_Task brief_. Would you please return the line containing "Where should I" and all the lines after it through the end of the records below, unchanged and on their own?

[Opening Source data section]

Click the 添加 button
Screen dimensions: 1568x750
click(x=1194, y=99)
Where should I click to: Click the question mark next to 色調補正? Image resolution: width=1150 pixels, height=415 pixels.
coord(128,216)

[Closing Source data section]

_Solution_.
Where should I click to: Click the question mark next to 色調補正? Image resolution: width=1150 pixels, height=415 pixels.
coord(128,216)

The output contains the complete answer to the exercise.